**Your assignment:**
Reproduce exactly the line with "Given: Remove the" and the lines after it. Stop at the last line of the data and include nothing else.

Stored records:
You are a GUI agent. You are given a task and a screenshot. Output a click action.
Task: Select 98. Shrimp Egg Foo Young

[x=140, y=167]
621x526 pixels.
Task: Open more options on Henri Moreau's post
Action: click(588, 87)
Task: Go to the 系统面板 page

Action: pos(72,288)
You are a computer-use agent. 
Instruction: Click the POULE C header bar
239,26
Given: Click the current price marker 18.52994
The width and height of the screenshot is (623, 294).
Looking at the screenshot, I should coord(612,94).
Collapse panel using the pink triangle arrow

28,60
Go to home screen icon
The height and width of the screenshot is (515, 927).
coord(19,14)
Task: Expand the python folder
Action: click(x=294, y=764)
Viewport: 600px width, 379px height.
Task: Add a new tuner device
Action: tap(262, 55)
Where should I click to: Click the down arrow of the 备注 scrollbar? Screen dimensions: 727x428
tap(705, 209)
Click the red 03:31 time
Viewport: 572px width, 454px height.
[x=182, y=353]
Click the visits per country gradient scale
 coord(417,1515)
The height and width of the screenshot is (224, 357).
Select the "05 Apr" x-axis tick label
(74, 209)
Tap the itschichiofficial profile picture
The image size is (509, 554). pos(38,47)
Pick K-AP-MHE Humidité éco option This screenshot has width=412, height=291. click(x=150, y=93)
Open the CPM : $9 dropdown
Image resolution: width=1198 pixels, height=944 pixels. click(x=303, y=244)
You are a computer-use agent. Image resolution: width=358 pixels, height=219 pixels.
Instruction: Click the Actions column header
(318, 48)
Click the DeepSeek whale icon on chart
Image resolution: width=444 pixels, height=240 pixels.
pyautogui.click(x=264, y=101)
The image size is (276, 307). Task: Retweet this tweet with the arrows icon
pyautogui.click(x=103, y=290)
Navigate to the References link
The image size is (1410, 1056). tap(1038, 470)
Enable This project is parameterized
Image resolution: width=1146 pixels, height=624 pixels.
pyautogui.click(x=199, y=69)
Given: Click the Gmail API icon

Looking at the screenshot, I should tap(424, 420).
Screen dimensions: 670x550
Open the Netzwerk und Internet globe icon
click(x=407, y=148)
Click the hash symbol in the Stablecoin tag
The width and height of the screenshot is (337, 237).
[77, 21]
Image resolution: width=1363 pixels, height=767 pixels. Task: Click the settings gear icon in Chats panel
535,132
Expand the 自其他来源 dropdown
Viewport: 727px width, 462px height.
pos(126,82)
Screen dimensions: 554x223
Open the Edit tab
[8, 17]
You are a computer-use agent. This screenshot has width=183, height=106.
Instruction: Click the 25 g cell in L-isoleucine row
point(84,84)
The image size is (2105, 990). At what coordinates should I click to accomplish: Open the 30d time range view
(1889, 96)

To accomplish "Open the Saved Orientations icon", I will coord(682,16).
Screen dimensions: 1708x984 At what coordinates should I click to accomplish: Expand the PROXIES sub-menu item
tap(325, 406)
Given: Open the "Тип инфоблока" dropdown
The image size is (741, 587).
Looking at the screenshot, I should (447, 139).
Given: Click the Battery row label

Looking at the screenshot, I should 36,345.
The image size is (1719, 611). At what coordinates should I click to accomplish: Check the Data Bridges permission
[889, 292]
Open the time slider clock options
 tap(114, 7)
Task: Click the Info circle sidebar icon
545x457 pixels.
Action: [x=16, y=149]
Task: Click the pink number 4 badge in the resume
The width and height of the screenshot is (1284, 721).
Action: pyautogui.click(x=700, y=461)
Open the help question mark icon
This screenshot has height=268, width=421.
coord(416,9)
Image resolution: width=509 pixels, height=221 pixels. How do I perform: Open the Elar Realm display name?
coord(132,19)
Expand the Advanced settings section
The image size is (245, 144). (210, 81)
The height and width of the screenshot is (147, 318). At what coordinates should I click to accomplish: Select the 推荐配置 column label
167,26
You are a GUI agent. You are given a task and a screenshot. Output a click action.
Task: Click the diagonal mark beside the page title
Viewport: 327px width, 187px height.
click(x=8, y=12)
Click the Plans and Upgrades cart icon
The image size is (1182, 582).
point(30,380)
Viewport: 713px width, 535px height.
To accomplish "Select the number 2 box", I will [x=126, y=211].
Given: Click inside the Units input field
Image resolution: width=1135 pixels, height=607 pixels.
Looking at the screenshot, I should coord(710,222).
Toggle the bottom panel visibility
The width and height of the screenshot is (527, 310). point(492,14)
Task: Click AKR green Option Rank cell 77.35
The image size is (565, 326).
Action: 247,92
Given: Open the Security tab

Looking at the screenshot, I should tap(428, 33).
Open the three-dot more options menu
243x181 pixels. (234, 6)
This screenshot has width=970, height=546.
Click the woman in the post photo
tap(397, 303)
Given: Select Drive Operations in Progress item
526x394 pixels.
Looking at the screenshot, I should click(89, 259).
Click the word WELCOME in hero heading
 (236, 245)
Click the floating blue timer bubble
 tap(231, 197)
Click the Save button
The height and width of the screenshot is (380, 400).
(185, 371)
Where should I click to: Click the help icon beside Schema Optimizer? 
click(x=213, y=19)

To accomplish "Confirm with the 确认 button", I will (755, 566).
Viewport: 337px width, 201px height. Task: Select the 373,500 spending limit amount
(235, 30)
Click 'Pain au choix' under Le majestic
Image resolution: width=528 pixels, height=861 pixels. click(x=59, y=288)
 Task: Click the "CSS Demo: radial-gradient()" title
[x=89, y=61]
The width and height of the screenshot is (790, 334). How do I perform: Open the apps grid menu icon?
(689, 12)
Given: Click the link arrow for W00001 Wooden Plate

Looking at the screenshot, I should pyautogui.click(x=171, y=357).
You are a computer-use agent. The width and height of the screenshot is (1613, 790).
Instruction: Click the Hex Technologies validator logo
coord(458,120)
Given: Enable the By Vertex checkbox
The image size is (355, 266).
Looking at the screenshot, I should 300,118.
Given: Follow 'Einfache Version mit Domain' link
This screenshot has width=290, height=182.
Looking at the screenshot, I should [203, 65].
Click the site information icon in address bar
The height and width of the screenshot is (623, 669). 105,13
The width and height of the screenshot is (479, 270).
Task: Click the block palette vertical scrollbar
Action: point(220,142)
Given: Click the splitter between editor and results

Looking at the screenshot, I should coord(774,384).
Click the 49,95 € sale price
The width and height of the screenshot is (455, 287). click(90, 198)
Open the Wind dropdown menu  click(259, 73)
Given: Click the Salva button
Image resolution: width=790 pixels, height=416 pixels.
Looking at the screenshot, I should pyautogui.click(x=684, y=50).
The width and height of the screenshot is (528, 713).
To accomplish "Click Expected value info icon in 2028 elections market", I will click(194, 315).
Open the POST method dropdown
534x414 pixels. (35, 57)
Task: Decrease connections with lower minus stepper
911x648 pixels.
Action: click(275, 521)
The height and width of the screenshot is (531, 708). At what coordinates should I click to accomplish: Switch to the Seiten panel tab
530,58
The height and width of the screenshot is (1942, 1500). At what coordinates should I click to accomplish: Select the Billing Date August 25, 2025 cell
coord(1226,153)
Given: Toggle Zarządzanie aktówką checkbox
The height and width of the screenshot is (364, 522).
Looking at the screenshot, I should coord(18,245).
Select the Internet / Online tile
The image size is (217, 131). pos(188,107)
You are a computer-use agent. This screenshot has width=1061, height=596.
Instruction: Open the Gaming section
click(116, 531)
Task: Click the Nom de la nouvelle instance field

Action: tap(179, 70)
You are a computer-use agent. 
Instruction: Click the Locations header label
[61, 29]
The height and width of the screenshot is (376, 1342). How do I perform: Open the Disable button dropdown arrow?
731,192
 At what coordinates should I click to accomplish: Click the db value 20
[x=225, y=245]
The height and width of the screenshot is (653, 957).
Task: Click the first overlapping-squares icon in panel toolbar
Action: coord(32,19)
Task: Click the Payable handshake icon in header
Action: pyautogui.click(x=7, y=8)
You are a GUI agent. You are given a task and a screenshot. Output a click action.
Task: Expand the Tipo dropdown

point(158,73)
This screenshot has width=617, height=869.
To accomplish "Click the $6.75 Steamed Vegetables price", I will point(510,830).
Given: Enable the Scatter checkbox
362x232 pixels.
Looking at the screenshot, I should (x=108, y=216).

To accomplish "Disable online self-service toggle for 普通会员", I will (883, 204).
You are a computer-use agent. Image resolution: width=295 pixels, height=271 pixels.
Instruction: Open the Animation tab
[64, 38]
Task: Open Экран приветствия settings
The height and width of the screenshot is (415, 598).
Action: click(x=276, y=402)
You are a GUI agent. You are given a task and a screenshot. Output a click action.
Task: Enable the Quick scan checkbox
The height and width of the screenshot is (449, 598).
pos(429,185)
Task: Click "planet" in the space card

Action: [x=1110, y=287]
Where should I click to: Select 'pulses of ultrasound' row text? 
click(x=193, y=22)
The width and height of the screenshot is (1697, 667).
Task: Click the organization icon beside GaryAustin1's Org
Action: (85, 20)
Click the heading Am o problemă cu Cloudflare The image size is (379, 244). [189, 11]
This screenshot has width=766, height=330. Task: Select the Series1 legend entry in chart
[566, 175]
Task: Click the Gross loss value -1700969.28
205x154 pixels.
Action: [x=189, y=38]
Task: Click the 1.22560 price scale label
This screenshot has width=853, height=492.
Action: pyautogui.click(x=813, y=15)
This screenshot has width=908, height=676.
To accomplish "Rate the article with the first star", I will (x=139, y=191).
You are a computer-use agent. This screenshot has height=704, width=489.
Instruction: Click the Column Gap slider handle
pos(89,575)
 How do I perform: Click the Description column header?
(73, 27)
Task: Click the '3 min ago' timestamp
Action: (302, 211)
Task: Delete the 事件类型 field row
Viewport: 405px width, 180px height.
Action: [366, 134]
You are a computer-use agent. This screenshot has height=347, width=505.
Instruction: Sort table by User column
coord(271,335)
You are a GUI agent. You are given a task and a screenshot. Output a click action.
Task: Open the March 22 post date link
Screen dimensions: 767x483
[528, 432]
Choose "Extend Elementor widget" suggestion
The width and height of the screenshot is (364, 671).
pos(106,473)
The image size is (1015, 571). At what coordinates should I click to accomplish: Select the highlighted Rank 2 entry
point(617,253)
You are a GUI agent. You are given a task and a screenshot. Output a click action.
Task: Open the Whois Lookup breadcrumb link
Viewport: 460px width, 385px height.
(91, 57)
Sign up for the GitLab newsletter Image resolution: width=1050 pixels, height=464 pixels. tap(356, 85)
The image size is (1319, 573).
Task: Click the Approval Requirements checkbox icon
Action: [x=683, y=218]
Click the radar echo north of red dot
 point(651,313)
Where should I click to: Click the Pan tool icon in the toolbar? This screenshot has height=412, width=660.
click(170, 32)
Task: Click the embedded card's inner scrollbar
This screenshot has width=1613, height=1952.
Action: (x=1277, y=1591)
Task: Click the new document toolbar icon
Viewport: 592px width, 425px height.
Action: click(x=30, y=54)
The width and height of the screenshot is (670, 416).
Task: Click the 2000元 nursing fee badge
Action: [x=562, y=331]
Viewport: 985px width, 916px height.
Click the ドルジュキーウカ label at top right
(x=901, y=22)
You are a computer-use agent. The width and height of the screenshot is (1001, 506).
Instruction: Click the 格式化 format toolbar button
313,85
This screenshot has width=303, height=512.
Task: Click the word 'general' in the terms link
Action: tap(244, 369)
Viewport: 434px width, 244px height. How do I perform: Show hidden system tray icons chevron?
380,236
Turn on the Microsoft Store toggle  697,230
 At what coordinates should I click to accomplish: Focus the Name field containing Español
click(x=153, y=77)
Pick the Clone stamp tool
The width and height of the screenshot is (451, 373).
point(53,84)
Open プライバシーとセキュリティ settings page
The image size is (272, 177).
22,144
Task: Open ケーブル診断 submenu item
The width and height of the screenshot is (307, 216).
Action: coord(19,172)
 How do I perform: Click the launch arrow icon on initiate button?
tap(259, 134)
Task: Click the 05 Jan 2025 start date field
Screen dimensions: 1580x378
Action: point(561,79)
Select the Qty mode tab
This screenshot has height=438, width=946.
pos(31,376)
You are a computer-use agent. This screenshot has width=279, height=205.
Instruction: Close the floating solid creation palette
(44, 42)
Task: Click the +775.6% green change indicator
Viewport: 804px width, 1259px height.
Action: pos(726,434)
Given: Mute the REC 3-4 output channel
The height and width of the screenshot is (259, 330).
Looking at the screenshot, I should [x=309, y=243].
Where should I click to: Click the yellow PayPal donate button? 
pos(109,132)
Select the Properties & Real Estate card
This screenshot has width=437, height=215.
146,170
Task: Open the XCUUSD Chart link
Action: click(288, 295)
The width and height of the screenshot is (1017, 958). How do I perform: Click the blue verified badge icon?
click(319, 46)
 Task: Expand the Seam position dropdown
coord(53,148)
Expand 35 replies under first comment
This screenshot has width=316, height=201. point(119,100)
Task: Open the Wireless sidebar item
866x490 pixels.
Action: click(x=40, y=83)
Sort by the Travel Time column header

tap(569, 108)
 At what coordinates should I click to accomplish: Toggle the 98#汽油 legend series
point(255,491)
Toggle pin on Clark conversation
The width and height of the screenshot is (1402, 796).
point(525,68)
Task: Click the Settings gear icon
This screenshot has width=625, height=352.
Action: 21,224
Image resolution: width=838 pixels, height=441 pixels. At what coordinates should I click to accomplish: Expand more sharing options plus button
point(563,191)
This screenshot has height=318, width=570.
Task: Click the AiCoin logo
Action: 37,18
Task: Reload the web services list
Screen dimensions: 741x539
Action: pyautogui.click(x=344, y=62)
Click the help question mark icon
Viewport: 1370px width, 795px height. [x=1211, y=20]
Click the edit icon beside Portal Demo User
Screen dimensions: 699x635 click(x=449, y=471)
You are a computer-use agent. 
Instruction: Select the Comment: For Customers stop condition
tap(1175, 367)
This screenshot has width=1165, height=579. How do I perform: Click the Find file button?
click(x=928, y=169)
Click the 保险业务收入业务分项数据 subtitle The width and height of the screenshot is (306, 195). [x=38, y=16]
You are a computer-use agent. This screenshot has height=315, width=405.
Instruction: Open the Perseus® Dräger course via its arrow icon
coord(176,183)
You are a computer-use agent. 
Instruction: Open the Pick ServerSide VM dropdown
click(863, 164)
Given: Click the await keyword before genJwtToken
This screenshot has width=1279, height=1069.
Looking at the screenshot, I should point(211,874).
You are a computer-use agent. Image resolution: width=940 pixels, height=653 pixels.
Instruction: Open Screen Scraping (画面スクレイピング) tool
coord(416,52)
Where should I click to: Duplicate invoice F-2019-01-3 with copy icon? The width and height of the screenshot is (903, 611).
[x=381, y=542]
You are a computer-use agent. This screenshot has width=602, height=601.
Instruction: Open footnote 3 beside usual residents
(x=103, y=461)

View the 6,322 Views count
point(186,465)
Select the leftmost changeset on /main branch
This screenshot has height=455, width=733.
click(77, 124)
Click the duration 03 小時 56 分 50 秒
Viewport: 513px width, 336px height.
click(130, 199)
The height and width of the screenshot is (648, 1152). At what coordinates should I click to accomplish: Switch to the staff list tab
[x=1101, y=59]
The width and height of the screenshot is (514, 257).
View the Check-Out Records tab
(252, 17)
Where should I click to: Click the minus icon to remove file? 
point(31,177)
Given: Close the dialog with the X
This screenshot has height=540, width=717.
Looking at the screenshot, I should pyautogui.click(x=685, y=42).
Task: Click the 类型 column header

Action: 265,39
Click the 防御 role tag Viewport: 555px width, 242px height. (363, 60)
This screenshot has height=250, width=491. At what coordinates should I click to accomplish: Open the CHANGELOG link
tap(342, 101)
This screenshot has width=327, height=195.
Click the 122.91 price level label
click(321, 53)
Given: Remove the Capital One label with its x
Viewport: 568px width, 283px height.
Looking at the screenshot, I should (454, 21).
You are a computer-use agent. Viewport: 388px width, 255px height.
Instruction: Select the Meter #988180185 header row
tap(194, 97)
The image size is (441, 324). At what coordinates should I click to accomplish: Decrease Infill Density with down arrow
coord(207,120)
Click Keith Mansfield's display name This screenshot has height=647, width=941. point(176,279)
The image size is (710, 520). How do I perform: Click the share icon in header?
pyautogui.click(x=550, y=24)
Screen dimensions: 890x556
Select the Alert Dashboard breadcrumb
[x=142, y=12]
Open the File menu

**Response box:**
Given: Remove the Capital One label with its x
Viewport: 568px width, 283px height.
Looking at the screenshot, I should (454, 21).
You are a computer-use agent. Viewport: 388px width, 255px height.
Instruction: Select the Meter #988180185 header row
tap(194, 97)
The image size is (441, 324). At what coordinates should I click to accomplish: Decrease Infill Density with down arrow
coord(207,120)
Click Keith Mansfield's display name This screenshot has height=647, width=941. point(176,279)
The image size is (710, 520). How do I perform: Click the share icon in header?
pyautogui.click(x=550, y=24)
Screen dimensions: 890x556
Select the Alert Dashboard breadcrumb
[x=142, y=12]
Open the File menu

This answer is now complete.